The controversy over the use of federally controlled drugs in assisted suicides in Oregon began in 1997 when the state’s voters reaffirmed an earlier approved initiative that had been blocked in the courts. The Death With Dignity Act, which remains the only assisted-suicide law in the country, made it legal for a person to request a prescription for drugs to take his life when he is judged by two doctors to have less than six months to live.

Shortly thereafter, Thomas Constantine, DEA administrator at the time, announced the prescription of federally regulated drugs for suicide would be considered a violation of the Controlled Substances Act.

In June 1998, however, Reno overruled Constantine, saying the law does not permit the federal government to take action against physicians who prescribe medication for terminally ill patients in order for them to commit suicide. Opponents of assisted suicide inside and outside Congress highly criticized Reno’s decision at the time.

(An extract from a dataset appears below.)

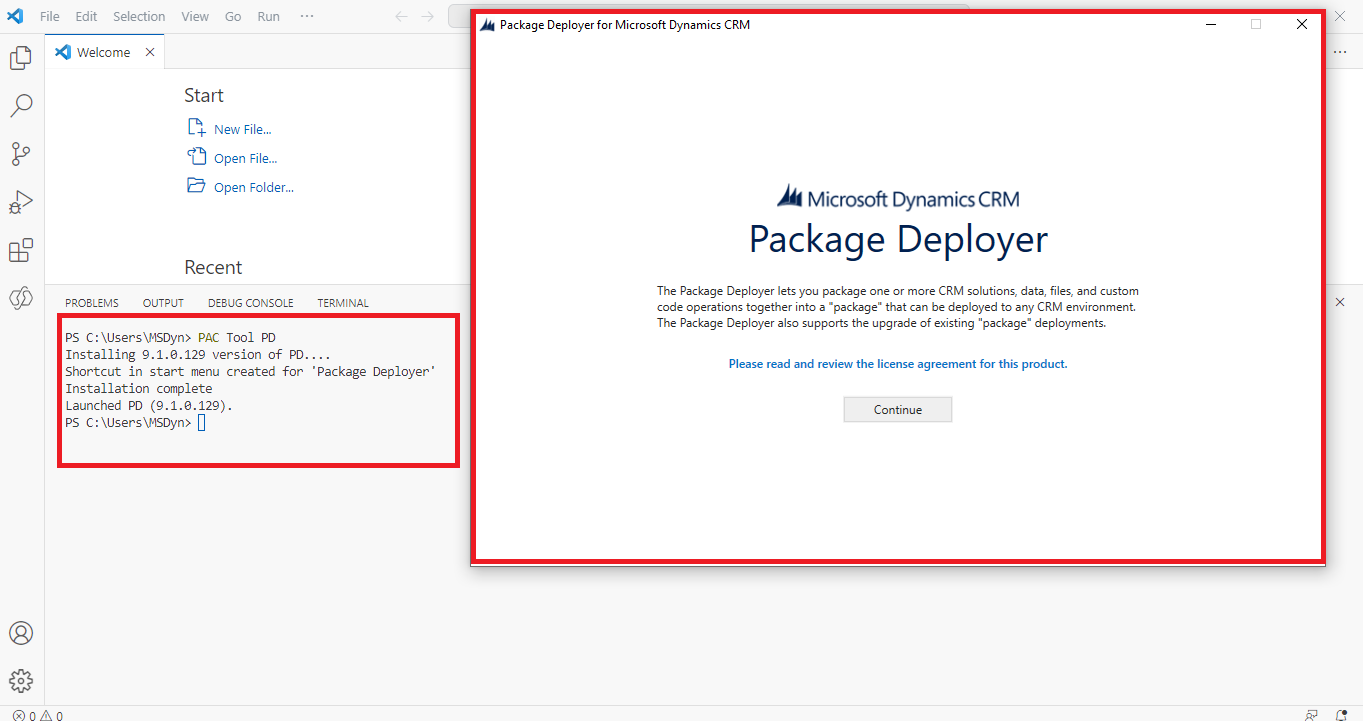Image resolution: width=1363 pixels, height=721 pixels.
Task: Open the Manage gear icon
Action: [21, 681]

When he released his November directive, Ashcroft sought to assure doctors the ruling would not threaten their efforts to care for terminally ill patients. In a letter to the Oregon Medical Association, the attorney general said the state’s physicians “will have no reason to fear that prescription of controlled substances to control pain will lead to increased scrutiny by the DEA, even when high doses of painkilling drugs are necessary and even when dosages needed to control pain may increase the risk of death.”

While the American Medical Association opposes assisted suicide, it had expressed concern about doctors’ ability to use drugs to treat pain under Ashcroft’s order.

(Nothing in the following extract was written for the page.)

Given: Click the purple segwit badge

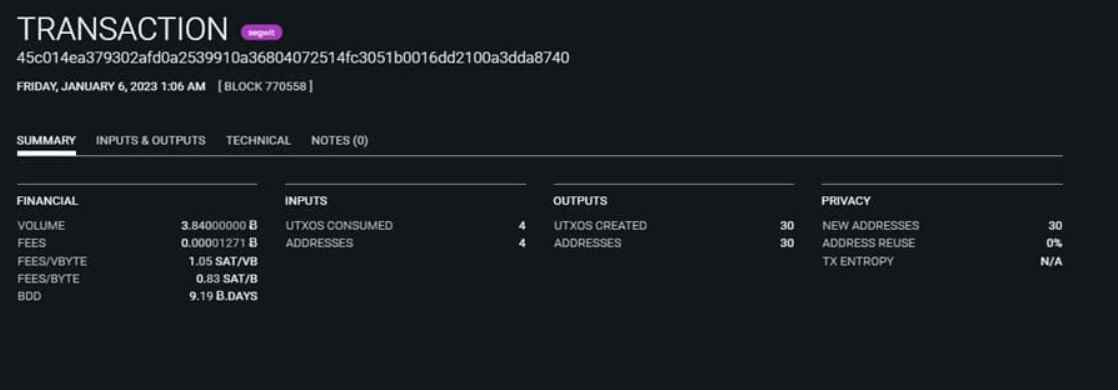Looking at the screenshot, I should (x=262, y=32).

A total of 21 people committed suicide with a physician’s assistance in 2001, according to the latest report on Oregon’s law. It marked a decline from the 27 suicides reported each of the previous two years.

Of the 17 assisted-suicide victims in 2001 about whom such information was reported, only one was concerned about inadequate pain control. Sixteen feared losing their autonomy and 13 were concerned about a decrease in the ability to participate in activities that make life enjoyable. That information was based on interviews with doctors who assisted in the suicides.

The ERLC’s Land said the decision was part of a tragic two days for the country.

“In the last 48 hours, we have witnessed the tragic spectacle of the Supreme Court ruling that adults’ so-called right to produce and view virtual child pornography completely trumps society’s obligation and responsibility to protect the safety and welfare of children,” Land said. “When you combine that with a federal judge reasserting Oregon’s assisted-suicide law, hailed by supporters as protecting the ‘humane option of hastened death,’ and 161 congressional members elected by their constituents [voting] that a girl younger than 17 should be transported by an adult across a state line to kill her child without parental consent, a profoundly dire and disturbing portrait of American culture is revealed.

“When large chunks of a building come loose and fall into the street, it’s a tell-tale sign that the foundation and the building are in deep trouble,” Land said. “These three events within a two-day period represent huge chunks of the edifice that is America that have fallen and shattered as rubble in the street. All Americans who care for their country’s future should be gravely concerned. People of faith should call upon the nation to heed God’s advice: ‘If my people, which are called by My name, shall humble themselves, and pray, and seek my face, and turn from their wicked ways; then will I hear from Heaven, and will forgive their sin, and will heal their land.'”

The House of Representatives approved the Child Custody Protection Act April 17 in a 260-161 vote. A day earlier, the Supreme Court struck down provisions of the Child Pornography Prevention Act.